There was a time not so long ago -- 5 or 6 years, perhaps -- when the BlackBerry was viewed as a slick status symbol, a business road-warrior's go to device. But its maker -- the Canadian company formerly known as RIM, now rebranded BlackBerry -- can only look helplessly back on those days when its brand image held such cachet.
BB10 Looks Like a Flop, Early On
Today BlackBerries are the bunts of jokes ("When are you going to get a real phone?") and worse yet they're just not selling. BlackBerry seemed to give things an honest effort, in January launching its much-delayed modern operating system makeover -- BlackBerry 10 (BB10). And prior to that, last year it had shuffled management, tapping Thorsten Heins to be its new chief executive.
But for all that effort, the fiscal report for Q2 2013 (fiscal Q1 2014) suggest the phonemaker has little to show for it. Two quarters in and BB10 is starting to look like one big flop.
Analysts hoped for over 3.5 million BlackBerry 10 devices sold; instead only 2.7 million managed to be sold -- in line with previous estimates by market research firm Interactive Data Corp. (IDC). Embarassingly, even the struggling Windows Phone platform passed BlackBerry by.
Overall BB sold 6.8 million smartphones
Worse, BlackBerry bled $84M USD ($0.13 USD/share) -- a surprise loss. Analysts polled by Thomson Reuters were hoping for a profit of around $39M USD ($0.06 USD/share). The analysts expected $3.4B USD in revenue, RIM delivered only $3.1B USD.
But probably the most grim sign for BlackBerry was that only two out of five of its device buyers bought BlackBerry 10 devices. There were some mitigating factors -- namely, the keyboard equipped Q10 variant (a favorite among some die-hards) wasn't be available till May.
Thus expect BlackBerry to chalk poor BB10 sales up to slow carrier rollouts globally or other excuses. But at the end of the day, the fact is that these devices were available on many markets (including here in the U.S.); the Q10 has been on sale for a month, and the Z10 was on sale the entire quarter.

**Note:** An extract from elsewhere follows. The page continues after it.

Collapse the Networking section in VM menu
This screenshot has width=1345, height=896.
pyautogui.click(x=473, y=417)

They simply weren't selling; or viewed differently customers didn't appear to feel the Q10 was worth waiting for.
Marketing was confused to nonexistent. Part of that may be due to lack of resources. After putting so much into its OS push, BlackBerry may simply not have had enough cashflow to buy ad time and hire top grade advertising talent.
In the company's own words it's facing hardship due to the "highly competitive" nature of the smartphone market. It expects to post a loss in Q2 2013.

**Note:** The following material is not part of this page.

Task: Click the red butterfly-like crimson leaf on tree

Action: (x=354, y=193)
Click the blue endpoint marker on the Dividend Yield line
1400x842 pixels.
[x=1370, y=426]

BB's Best Survival Bet is as a Secured Services Provider
The question is whether it can ever be a viable phonemaker again. Trying to design you own user interface, app ecosystem, etc. is a massively expensive endeavor that only the biggest companies -- Google, Apple and Microsoft -- for the most part dare to do.
All things considered BlackBerry put up a valiant effort with BB10, considering its limited resources. Even with all the delays, BB10 has some very nice features and relatively little in the way of glaring deficiencies. "If it wasn't good enough," CEO Heins and company must be wondering -- "Will anything be?"
The answer is likely no.
BB10 was almost destined to fall behind Windows Phone -- the sole surprise was that it did so so quickly. CEO Heins contends, "BlackBerry customers an end-to-end solution, including the device."

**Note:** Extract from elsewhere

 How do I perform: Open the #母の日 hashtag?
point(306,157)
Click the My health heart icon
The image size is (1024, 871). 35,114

True, but the worst case scenario is that there may not be that many BlackBerry customers soon. If only ~1m customers bought BB10 handsets, the global user base may dwindle around 20-30m units (assuming a 2 to 2.5 year upgrade cycle). Revenues would be at around $1-1.5B USD. At that level it will be hard to attract developers, and nearly impossible to keep pace with Google, Apple, and Microsoft in OS development.
RIM's stock took a 26 percent hit as shorters and serious investors alike jumped off the ship amidst the grim earnings.
Will BlackBerry die entirely? That's unlikely. It's losses aren't that bad (particularly, given its $3.1B USD cash pile). If it isn't acquired (though who would be willing to take on this baggage is a tough question -- HP?), it will likely be forced by that "highly competitive" market to become a third party provider of security products -- its service specialty.
It's already quietly started selling secured business service solutions for Google's Android and Apple's iOS. It wants the focus to be on BB10 -- but that just isn't working out in its favor. Sooner or later cold hard business realities will be force BlackBerry to become an enterprise service firm and bow out of the hardware market -- no matter how Thorsten Heins and his dwindling brigade of BlackBerry loyalists wish that weren't the case.